**To do**. What you return must match the listing below exactly.

**The data**.
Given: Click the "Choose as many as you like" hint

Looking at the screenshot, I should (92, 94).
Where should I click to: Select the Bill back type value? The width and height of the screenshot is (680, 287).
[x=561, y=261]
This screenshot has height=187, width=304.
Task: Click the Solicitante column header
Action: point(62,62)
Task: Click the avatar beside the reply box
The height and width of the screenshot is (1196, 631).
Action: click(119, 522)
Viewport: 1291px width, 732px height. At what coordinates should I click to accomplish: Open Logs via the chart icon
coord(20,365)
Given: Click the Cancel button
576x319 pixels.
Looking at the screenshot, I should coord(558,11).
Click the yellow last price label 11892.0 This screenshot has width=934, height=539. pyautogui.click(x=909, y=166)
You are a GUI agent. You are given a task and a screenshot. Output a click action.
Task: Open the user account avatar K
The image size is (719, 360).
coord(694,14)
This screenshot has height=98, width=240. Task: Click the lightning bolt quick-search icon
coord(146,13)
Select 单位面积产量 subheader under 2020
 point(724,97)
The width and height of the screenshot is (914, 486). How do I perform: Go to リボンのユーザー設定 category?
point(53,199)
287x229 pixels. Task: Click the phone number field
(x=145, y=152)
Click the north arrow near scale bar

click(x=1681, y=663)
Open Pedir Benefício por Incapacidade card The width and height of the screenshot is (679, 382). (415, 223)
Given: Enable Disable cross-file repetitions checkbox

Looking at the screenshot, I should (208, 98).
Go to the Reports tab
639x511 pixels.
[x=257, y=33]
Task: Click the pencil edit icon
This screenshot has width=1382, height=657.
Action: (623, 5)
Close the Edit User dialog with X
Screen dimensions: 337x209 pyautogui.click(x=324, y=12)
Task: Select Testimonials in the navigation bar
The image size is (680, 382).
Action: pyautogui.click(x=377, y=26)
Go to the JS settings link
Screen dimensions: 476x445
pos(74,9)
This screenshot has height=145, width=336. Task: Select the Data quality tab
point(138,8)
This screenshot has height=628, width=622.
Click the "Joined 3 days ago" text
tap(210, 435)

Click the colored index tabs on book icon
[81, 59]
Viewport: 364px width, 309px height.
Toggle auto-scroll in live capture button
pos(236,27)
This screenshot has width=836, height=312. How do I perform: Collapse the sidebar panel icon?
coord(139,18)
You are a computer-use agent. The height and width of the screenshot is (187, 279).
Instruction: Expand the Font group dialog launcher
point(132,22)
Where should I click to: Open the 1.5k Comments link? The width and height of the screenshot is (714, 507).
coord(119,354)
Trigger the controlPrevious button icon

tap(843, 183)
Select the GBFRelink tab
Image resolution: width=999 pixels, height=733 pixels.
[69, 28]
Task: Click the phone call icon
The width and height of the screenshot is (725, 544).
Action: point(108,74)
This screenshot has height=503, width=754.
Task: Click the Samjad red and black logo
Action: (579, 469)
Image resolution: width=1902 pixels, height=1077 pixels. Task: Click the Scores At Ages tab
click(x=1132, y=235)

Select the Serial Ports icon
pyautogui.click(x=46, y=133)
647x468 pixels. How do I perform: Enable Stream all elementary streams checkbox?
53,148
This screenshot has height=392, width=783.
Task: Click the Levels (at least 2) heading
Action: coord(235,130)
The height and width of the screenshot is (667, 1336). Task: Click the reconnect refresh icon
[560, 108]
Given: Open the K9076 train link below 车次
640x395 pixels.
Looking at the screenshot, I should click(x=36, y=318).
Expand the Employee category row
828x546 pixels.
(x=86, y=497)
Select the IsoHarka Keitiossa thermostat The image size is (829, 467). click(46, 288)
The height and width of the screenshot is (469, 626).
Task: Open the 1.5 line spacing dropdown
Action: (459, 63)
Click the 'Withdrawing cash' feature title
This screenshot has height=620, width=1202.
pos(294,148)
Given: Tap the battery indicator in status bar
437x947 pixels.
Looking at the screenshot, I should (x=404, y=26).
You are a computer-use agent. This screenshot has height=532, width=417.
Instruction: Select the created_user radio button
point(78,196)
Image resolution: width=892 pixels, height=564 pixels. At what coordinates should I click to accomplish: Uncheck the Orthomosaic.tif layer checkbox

**Response**.
Given: Click the "Choose as many as you like" hint

Looking at the screenshot, I should (92, 94).
Where should I click to: Select the Bill back type value? The width and height of the screenshot is (680, 287).
[x=561, y=261]
This screenshot has height=187, width=304.
Task: Click the Solicitante column header
Action: point(62,62)
Task: Click the avatar beside the reply box
The height and width of the screenshot is (1196, 631).
Action: click(119, 522)
Viewport: 1291px width, 732px height. At what coordinates should I click to accomplish: Open Logs via the chart icon
coord(20,365)
Given: Click the Cancel button
576x319 pixels.
Looking at the screenshot, I should coord(558,11).
Click the yellow last price label 11892.0 This screenshot has width=934, height=539. pyautogui.click(x=909, y=166)
You are a GUI agent. You are given a task and a screenshot. Output a click action.
Task: Open the user account avatar K
The image size is (719, 360).
coord(694,14)
This screenshot has height=98, width=240. Task: Click the lightning bolt quick-search icon
coord(146,13)
Select 单位面积产量 subheader under 2020
 point(724,97)
The width and height of the screenshot is (914, 486). How do I perform: Go to リボンのユーザー設定 category?
point(53,199)
287x229 pixels. Task: Click the phone number field
(x=145, y=152)
Click the north arrow near scale bar

click(x=1681, y=663)
Open Pedir Benefício por Incapacidade card The width and height of the screenshot is (679, 382). (415, 223)
Given: Enable Disable cross-file repetitions checkbox

Looking at the screenshot, I should (208, 98).
Go to the Reports tab
639x511 pixels.
[x=257, y=33]
Task: Click the pencil edit icon
This screenshot has width=1382, height=657.
Action: (623, 5)
Close the Edit User dialog with X
Screen dimensions: 337x209 pyautogui.click(x=324, y=12)
Task: Select Testimonials in the navigation bar
The image size is (680, 382).
Action: pyautogui.click(x=377, y=26)
Go to the JS settings link
Screen dimensions: 476x445
pos(74,9)
This screenshot has height=145, width=336. Task: Select the Data quality tab
point(138,8)
This screenshot has height=628, width=622.
Click the "Joined 3 days ago" text
tap(210, 435)

Click the colored index tabs on book icon
[81, 59]
Viewport: 364px width, 309px height.
Toggle auto-scroll in live capture button
pos(236,27)
This screenshot has width=836, height=312. How do I perform: Collapse the sidebar panel icon?
coord(139,18)
You are a computer-use agent. The height and width of the screenshot is (187, 279).
Instruction: Expand the Font group dialog launcher
point(132,22)
Where should I click to: Open the 1.5k Comments link? The width and height of the screenshot is (714, 507).
coord(119,354)
Trigger the controlPrevious button icon

tap(843, 183)
Select the GBFRelink tab
Image resolution: width=999 pixels, height=733 pixels.
[69, 28]
Task: Click the phone call icon
The width and height of the screenshot is (725, 544).
Action: point(108,74)
This screenshot has height=503, width=754.
Task: Click the Samjad red and black logo
Action: (579, 469)
Image resolution: width=1902 pixels, height=1077 pixels. Task: Click the Scores At Ages tab
click(x=1132, y=235)

Select the Serial Ports icon
pyautogui.click(x=46, y=133)
647x468 pixels. How do I perform: Enable Stream all elementary streams checkbox?
53,148
This screenshot has height=392, width=783.
Task: Click the Levels (at least 2) heading
Action: coord(235,130)
The height and width of the screenshot is (667, 1336). Task: Click the reconnect refresh icon
[560, 108]
Given: Open the K9076 train link below 车次
640x395 pixels.
Looking at the screenshot, I should click(x=36, y=318).
Expand the Employee category row
828x546 pixels.
(x=86, y=497)
Select the IsoHarka Keitiossa thermostat The image size is (829, 467). click(46, 288)
The height and width of the screenshot is (469, 626).
Task: Open the 1.5 line spacing dropdown
Action: (459, 63)
Click the 'Withdrawing cash' feature title
This screenshot has height=620, width=1202.
pos(294,148)
Given: Tap the battery indicator in status bar
437x947 pixels.
Looking at the screenshot, I should (x=404, y=26).
You are a computer-use agent. This screenshot has height=532, width=417.
Instruction: Select the created_user radio button
point(78,196)
Image resolution: width=892 pixels, height=564 pixels. At what coordinates should I click to accomplish: Uncheck the Orthomosaic.tif layer checkbox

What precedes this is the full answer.